From 9e74a89a8776d21ae3cce22f90467390f8f59590 Mon Sep 17 00:00:00 2001
From: stshontikidis <45082385+stshontikidis@users.noreply.github.com>
Date: Sat, 18 Jan 2020 11:36:03 -0500
Subject: [PATCH] updating ext file to include extendedKeyUsage and lower -days
 below the 825 max for macOS/iOS

---
 Private-CA-and-self-signed-certs-that-work-with-Chrome.md | 6 ++++--
 1 file changed, 4 insertions(+), 2 deletions(-)

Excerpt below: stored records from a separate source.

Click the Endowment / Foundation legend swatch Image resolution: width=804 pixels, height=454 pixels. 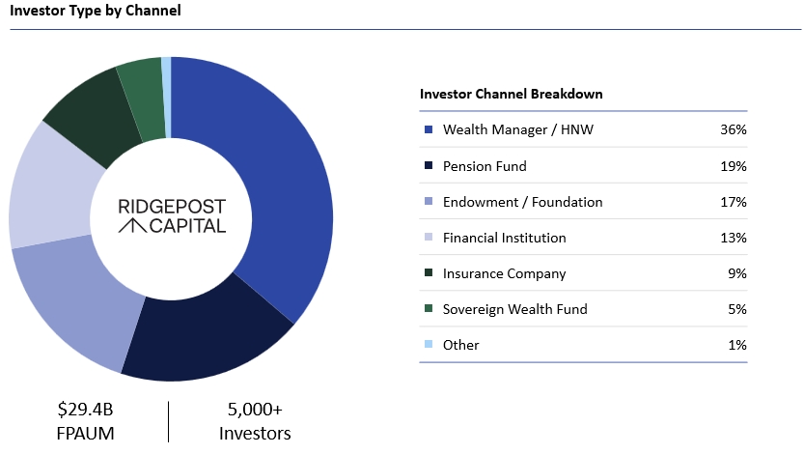(428, 202)
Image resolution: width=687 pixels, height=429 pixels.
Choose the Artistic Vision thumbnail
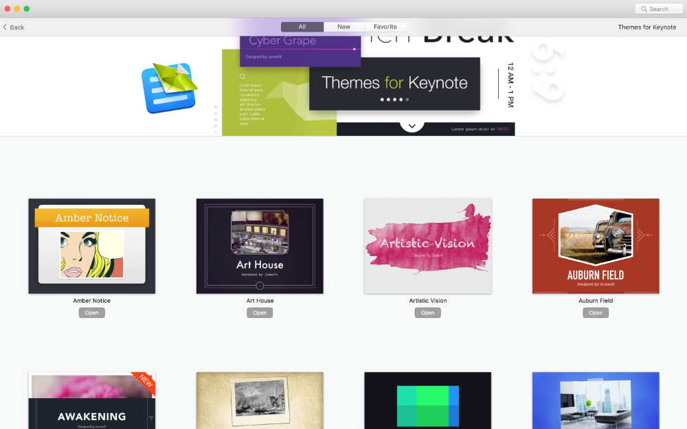click(427, 246)
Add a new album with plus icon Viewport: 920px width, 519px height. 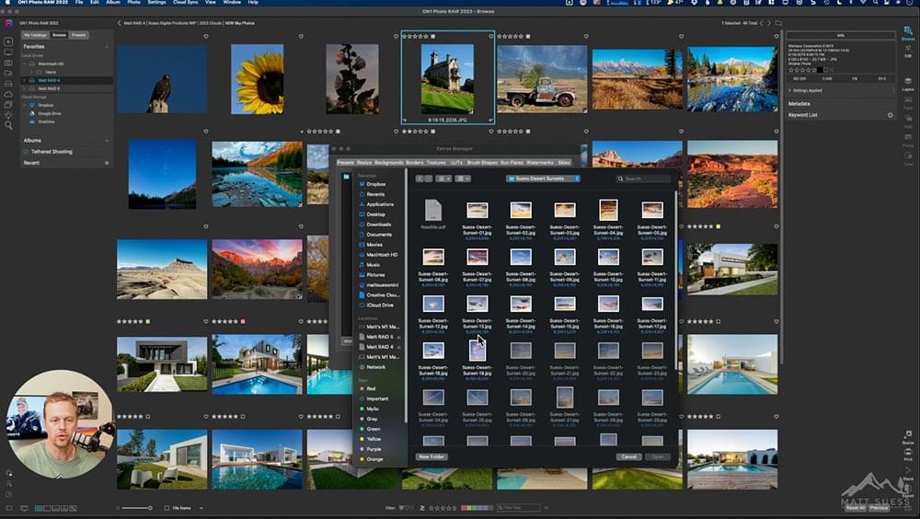pyautogui.click(x=107, y=141)
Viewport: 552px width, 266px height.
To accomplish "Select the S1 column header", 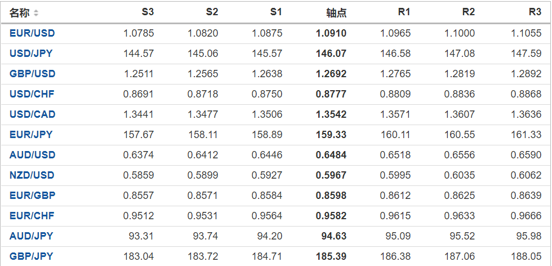I will click(x=276, y=12).
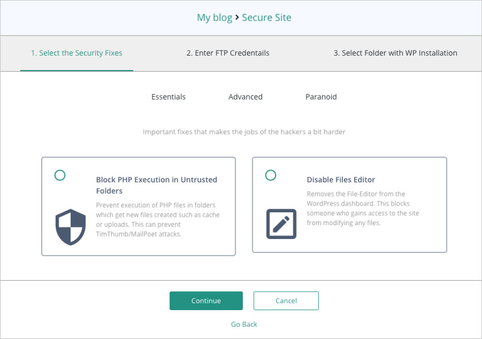Select the Disable Files Editor radio button
This screenshot has width=482, height=339.
click(270, 175)
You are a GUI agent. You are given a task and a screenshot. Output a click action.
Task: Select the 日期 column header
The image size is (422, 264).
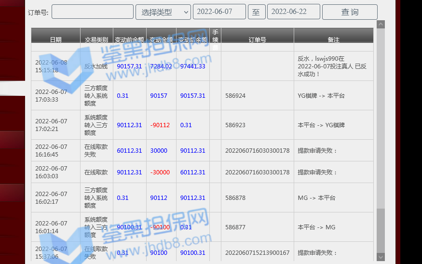55,40
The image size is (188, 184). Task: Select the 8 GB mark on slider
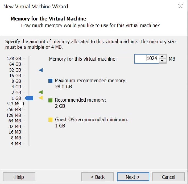click(x=16, y=81)
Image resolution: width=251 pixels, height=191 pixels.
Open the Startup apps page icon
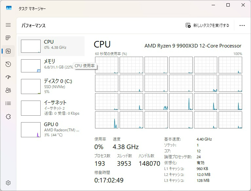point(8,77)
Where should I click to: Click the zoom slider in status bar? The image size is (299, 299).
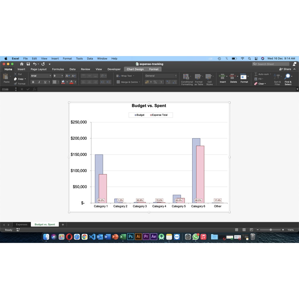point(270,230)

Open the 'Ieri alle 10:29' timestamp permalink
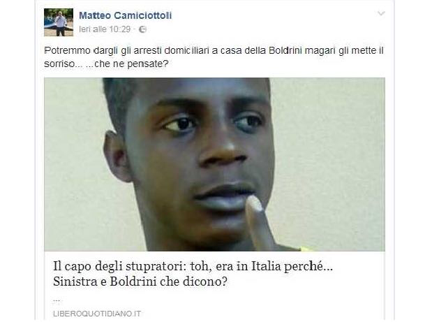[105, 29]
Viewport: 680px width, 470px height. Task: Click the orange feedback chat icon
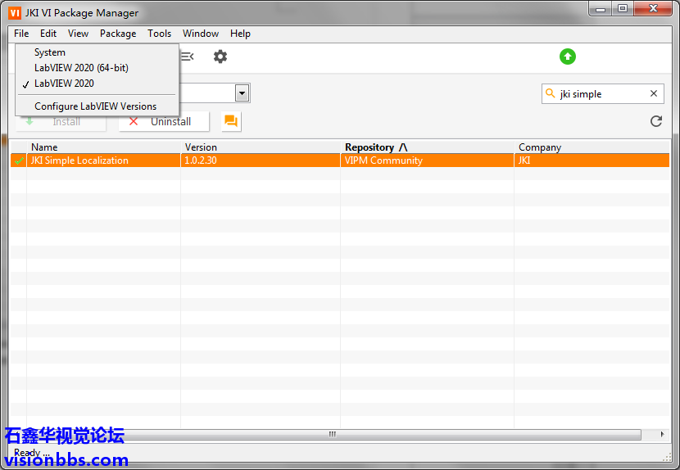[231, 121]
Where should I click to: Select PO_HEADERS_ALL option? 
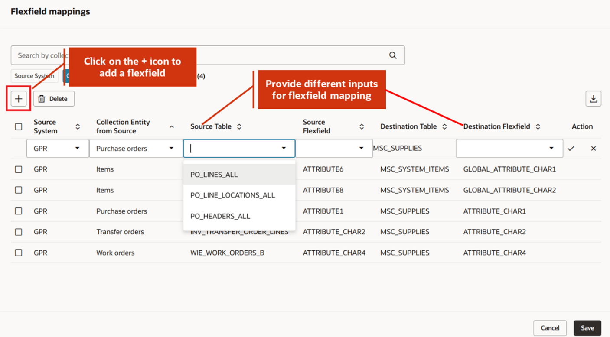coord(220,216)
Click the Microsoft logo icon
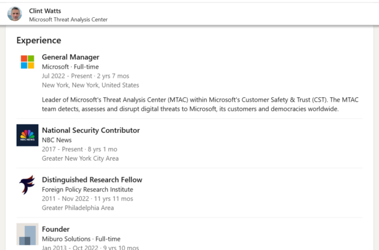 point(27,62)
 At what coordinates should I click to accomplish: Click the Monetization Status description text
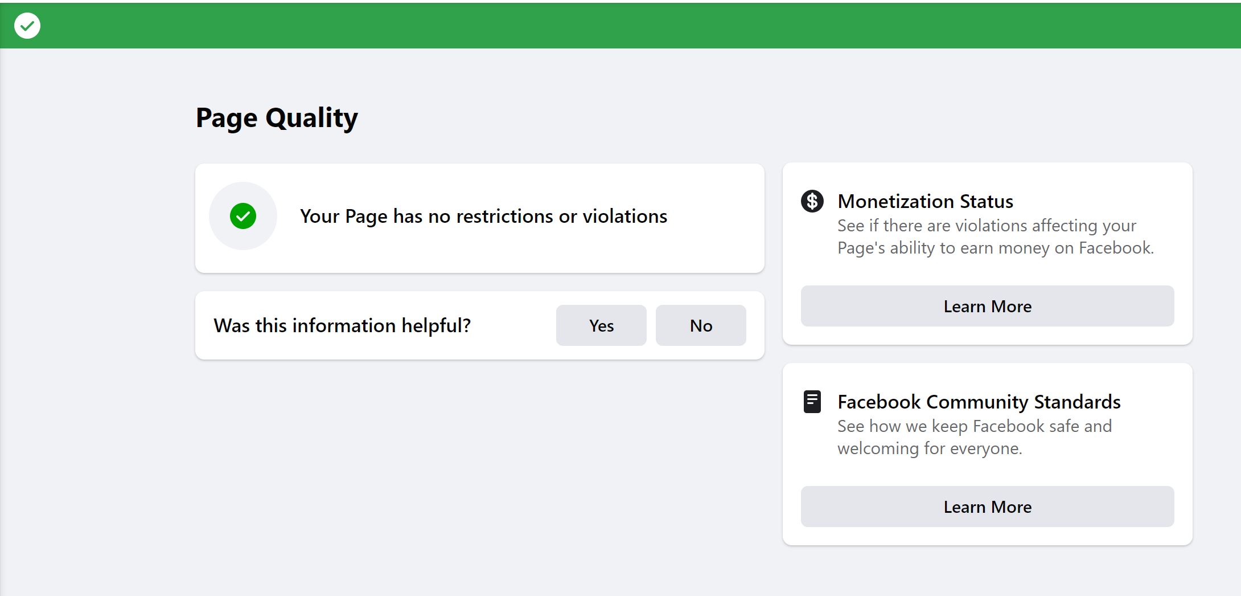[x=995, y=236]
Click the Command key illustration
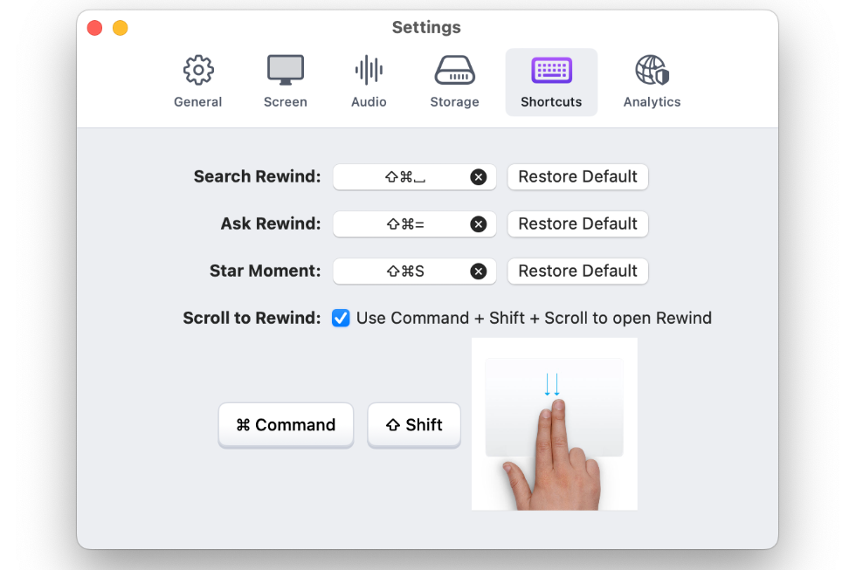This screenshot has width=856, height=570. (286, 425)
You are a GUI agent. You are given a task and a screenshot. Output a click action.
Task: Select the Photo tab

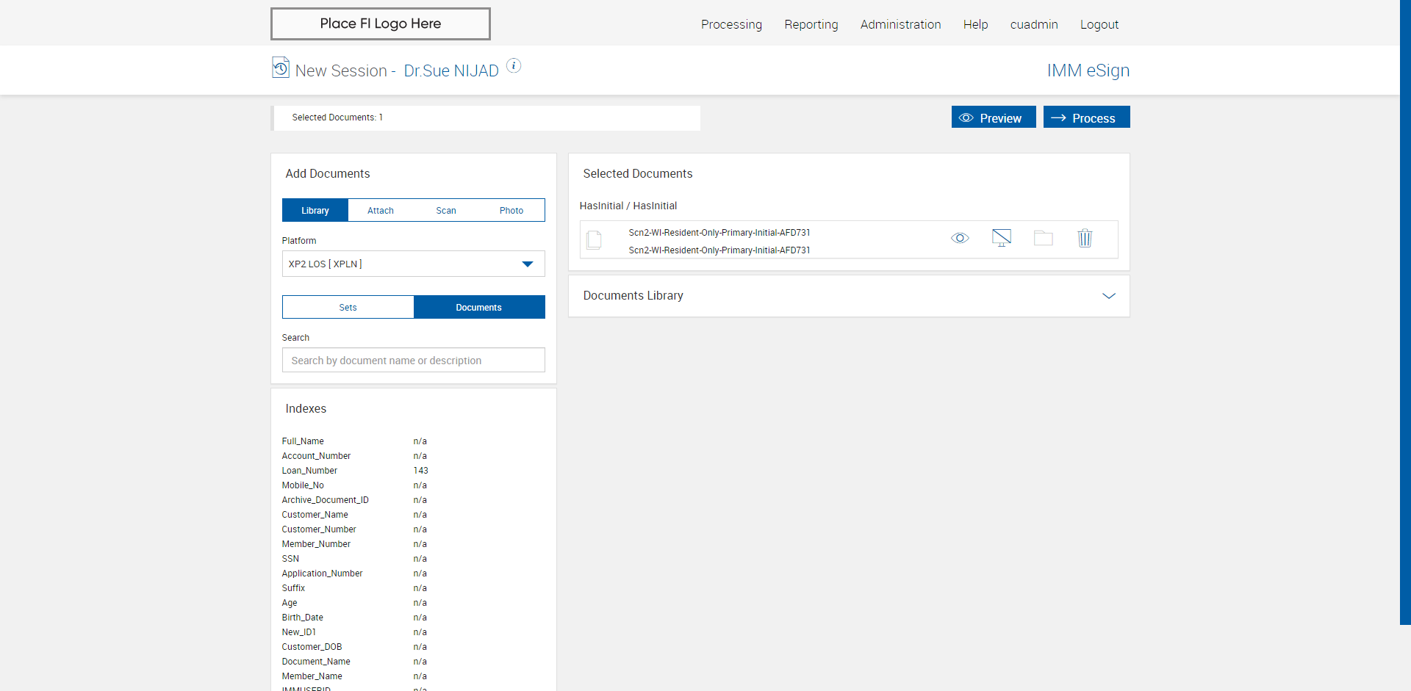click(x=511, y=211)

diff --git a/Private-CA-and-self-signed-certs-that-work-with-Chrome.md b/Private-CA-and-self-signed-certs-that-work-with-Chrome.md
index 61cfea1..f861b75 100644
--- a/Private-CA-and-self-signed-certs-that-work-with-Chrome.md
+++ b/Private-CA-and-self-signed-certs-that-work-with-Chrome.md
@@ -29,6 +29,7 @@ Create a text file `bitwarden.ext` with the following content, change the domain
 authorityKeyIdentifier=keyid,issuer
 basicConstraints=CA:FALSE
 keyUsage = digitalSignature, nonRepudiation, keyEncipherment, dataEncipherment
+extendedKeyUsage = serverAuth
 subjectAltName = @alt_names
 
 [alt_names]
@@ -40,9 +41,10 @@ DNS.2 = www.bitwarden.local
 Create the bitwarden certificate, signed from the root CA:
 
 ```
-openssl x509 -req -in bitwarden.csr -CA self-signed-ca-cert.crt -CAkey private-ca.key -CAcreateserial -out bitwarden.crt -days 3650 -sha256 -extfile bitwarden.ext
+openssl x509 -req -in bitwarden.csr -CA self-signed-ca-cert.crt -CAkey private-ca.key -CAcreateserial -out bitwarden.crt -days 365 -sha256 -extfile bitwarden.ext
 ```
-
+Note: As of April 2019 iOS 13+ and macOS 15+ can not have the server certificate have an expiry > 825 and must include ExtendedKeyUsage extension https://support.apple.com/en-us/HT210176 
+ 
 Add the root certificate and the bitwarden certificate to client computers.